Containerisation allows you to put your applications or file systems in a ‘wrapper’, so they become very mobile, with the ability to tie them into standard configuration management. By designing components of the cluster as a container in the lab, it allows for faster deployment, ease of management and upgrading on-premise.
A lot of research institutions are using containerisation to containerise their scientific applications and experiments, as it enables a researcher use of the entire HPC environment with all the libraries and applications for an experiment. The researcher can then replicate the experiment multiple times around the cluster (emulating a 100 node job), running their experiment within this containerised environment, with very little dependencies on the host operating system or the administrator’s configuration of the cluster.
Once the experiment is complete, the researcher can archive the container which can then be easily reloaded multiple times on different occasions, making re-configuration much simpler and data retrieval more cost-effective.
The ability to restrict the containers and section up the memory, to avoid any memory leaks, is certainly becoming more prominent in recent months. Some providers are starting to limit access to the same system, via a total encryption multi-tenant approach, which secures part of a memory between containers and virtual machines (VMs), so they aren’t able to see each other’s memory maps.

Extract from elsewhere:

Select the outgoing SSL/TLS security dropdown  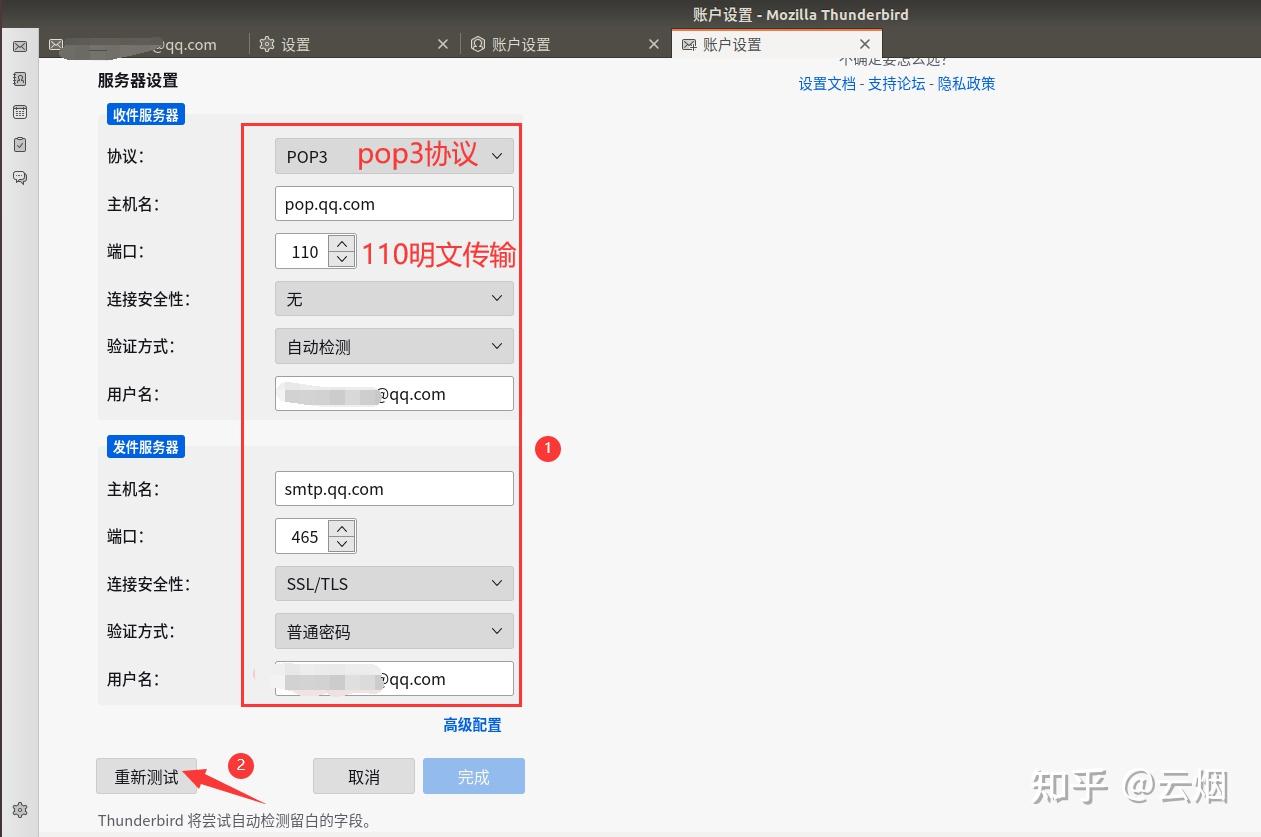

One of the major security aspects of cloud computing and containerisation is the concern that other users or tenants on the system are able to start looking at memory maps and leaking information of research that is confidential for example, medical research using non-anonymised data. Having new security technologies coming onto the market whereby you are limiting the scope of the container or how the VM is able to access the memory goes a long way to reducing that worry.
GPU computing has become more significant with the rise in deep learning, used by artificial intelligence, data mining and data analytics.
NVIDIA’s support for Arm-based HPC systems combined with its CUDA-accelerated computing is giving the HPC community a boost to exascale. ARM‘s ability to produce incredibly low powered CPUs has incredible benefits in an HPC environment.
With many new technology developments and positive uptake of cloud and containerisation, 2020 will herald exciting times for the HPC market.